Depuis bientôt 20 ans une association [2] organise chaque année un festival musical qui acquiert vite une renommée nationale. En avril 2011, l’association constate qu’un site internet vend des billets d’entrée à son festival, à un prix dépassant leur valeur faciale.

Elle assigne en référé la dite société dont le siège social est basé en Grande-Bretagne lui reprochant une violation des dispositions de l’article 1er de la loi du 27 juin 1919. Cet article prohibe en effet la revente de billets à un prix supérieur à celui fixé et affiché dans les théâtres et concerts subventionnés ou avantagés d’une façon quelconque par l’Etat ou des collectivités.

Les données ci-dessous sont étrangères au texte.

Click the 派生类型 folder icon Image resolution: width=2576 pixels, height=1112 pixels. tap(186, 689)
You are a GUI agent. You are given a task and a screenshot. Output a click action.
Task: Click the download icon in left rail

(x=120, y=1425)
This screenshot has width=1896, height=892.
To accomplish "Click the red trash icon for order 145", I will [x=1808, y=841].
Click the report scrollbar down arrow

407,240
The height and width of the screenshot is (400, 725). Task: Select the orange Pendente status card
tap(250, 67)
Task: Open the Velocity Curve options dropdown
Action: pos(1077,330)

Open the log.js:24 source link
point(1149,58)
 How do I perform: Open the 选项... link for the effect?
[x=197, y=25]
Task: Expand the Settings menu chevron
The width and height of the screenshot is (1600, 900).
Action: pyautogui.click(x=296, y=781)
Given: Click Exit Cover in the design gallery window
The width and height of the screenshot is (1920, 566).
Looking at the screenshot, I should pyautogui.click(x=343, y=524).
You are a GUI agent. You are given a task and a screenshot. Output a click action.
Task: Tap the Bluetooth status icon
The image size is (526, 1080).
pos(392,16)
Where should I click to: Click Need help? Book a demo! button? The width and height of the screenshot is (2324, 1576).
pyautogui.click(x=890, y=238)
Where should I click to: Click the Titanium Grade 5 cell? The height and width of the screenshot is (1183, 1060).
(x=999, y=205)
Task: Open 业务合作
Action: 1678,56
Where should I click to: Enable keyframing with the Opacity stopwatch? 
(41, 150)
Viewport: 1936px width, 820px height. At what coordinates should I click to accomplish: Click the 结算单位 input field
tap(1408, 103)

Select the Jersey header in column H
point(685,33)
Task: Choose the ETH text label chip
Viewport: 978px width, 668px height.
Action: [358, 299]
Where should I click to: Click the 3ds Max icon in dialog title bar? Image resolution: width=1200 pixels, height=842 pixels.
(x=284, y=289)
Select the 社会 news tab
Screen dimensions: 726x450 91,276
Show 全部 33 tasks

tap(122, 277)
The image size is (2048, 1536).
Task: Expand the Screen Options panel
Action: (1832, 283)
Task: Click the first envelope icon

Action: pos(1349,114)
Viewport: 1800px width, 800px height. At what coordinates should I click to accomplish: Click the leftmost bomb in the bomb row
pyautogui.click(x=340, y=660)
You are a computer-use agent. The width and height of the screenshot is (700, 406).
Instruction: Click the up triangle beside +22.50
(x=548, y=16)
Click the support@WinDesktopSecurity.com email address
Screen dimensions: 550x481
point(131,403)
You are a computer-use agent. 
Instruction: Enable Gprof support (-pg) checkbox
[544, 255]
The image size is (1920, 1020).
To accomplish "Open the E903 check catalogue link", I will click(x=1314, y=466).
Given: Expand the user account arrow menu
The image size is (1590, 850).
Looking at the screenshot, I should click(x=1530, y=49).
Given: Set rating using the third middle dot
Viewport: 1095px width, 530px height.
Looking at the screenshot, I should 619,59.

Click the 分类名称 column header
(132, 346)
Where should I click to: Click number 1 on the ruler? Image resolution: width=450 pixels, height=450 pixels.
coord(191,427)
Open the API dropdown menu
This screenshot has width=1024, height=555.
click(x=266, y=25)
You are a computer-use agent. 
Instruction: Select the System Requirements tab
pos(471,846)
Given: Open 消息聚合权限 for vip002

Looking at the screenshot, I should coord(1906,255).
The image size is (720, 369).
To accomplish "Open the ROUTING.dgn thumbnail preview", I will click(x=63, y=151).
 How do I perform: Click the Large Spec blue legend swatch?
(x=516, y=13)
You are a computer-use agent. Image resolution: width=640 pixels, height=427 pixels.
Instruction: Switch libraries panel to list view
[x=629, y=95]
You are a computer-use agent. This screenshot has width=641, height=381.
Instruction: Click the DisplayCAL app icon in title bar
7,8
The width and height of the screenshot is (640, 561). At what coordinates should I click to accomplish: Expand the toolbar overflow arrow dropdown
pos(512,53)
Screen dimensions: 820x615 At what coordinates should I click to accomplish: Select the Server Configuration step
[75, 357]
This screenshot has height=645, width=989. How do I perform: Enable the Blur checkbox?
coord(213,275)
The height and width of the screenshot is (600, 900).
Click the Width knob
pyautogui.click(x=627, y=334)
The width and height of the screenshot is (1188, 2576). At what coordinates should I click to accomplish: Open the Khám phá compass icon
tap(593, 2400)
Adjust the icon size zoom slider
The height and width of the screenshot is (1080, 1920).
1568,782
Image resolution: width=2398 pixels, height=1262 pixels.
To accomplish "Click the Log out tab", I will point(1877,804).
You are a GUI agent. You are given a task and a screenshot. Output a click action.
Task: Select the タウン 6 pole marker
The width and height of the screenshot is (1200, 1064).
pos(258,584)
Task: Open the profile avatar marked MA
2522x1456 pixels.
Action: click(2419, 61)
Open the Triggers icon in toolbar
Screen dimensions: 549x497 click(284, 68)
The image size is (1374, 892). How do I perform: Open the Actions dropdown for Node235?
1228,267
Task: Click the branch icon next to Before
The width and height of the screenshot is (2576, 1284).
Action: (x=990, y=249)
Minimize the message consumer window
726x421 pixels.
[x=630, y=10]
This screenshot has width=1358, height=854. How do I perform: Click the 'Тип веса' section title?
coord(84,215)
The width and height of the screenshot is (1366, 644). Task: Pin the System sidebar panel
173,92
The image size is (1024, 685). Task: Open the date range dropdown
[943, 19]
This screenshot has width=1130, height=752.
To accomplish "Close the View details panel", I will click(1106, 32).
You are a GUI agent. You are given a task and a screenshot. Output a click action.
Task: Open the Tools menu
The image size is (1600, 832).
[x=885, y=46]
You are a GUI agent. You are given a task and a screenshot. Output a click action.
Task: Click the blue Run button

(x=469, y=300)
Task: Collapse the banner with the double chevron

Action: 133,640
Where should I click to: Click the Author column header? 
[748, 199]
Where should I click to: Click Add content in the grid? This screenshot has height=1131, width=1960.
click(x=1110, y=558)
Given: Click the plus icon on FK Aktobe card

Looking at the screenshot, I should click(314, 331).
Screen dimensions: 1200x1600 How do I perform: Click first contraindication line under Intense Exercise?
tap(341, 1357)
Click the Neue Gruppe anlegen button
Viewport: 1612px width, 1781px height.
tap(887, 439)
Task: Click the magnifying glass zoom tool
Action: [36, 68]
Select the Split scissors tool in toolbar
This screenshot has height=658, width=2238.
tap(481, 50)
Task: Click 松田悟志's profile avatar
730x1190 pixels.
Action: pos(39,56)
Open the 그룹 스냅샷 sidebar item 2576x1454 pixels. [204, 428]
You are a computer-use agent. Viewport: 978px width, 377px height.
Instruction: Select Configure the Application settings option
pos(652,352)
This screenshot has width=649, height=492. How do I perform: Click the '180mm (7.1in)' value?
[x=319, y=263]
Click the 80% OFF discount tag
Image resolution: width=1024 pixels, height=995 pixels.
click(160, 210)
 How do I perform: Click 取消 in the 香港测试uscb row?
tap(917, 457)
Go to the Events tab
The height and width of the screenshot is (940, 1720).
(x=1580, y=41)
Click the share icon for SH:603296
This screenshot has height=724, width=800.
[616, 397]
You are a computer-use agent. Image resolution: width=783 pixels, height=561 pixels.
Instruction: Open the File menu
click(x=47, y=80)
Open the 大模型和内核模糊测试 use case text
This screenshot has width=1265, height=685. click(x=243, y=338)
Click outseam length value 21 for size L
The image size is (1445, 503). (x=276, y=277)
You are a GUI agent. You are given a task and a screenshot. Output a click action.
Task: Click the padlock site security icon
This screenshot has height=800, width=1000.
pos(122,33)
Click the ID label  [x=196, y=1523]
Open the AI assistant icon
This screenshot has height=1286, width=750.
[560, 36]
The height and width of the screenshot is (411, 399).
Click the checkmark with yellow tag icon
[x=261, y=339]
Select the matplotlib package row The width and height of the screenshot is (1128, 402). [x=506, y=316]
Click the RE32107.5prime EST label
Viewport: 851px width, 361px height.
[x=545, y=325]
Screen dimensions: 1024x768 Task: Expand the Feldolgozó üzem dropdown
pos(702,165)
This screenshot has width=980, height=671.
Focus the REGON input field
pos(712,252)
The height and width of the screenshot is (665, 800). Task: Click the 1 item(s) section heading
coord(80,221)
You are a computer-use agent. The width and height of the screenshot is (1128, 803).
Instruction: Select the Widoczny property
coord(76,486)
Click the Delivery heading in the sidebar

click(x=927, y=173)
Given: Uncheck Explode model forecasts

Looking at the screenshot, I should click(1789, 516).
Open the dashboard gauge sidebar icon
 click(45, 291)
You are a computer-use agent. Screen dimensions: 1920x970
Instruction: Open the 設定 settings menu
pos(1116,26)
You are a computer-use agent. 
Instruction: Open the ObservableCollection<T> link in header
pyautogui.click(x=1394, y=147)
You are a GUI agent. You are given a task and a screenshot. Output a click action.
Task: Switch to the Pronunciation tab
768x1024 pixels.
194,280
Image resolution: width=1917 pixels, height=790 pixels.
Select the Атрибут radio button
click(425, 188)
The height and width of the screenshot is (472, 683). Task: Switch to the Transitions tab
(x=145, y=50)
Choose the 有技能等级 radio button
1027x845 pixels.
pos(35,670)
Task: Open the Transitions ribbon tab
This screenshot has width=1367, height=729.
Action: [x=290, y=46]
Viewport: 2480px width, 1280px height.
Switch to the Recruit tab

La société soulève l’incompétence des juridictions françaises, estimant que la seule accessibilité d’un site Internet sur le territoire français n’est pas suffisante. L’argument est vite écarté : la société ne conteste pas en effet avoir développé différents sites Internet en fonction des publics nationaux qu’elle vise, chaque site étant identifié par un suffixe propre au pays concerné. Ainsi, le site litigieux, rédigé en français et comportant des prix libellés en euros, était accessible par l’extension ’.fr’ propre à la France.

Le débat sur le fond peut donc s’ouvrir. La société conteste ici le droit à l’association d’invoquer les dispositions de la loi de 1919 faute pour l’association de toucher des subventions publiques.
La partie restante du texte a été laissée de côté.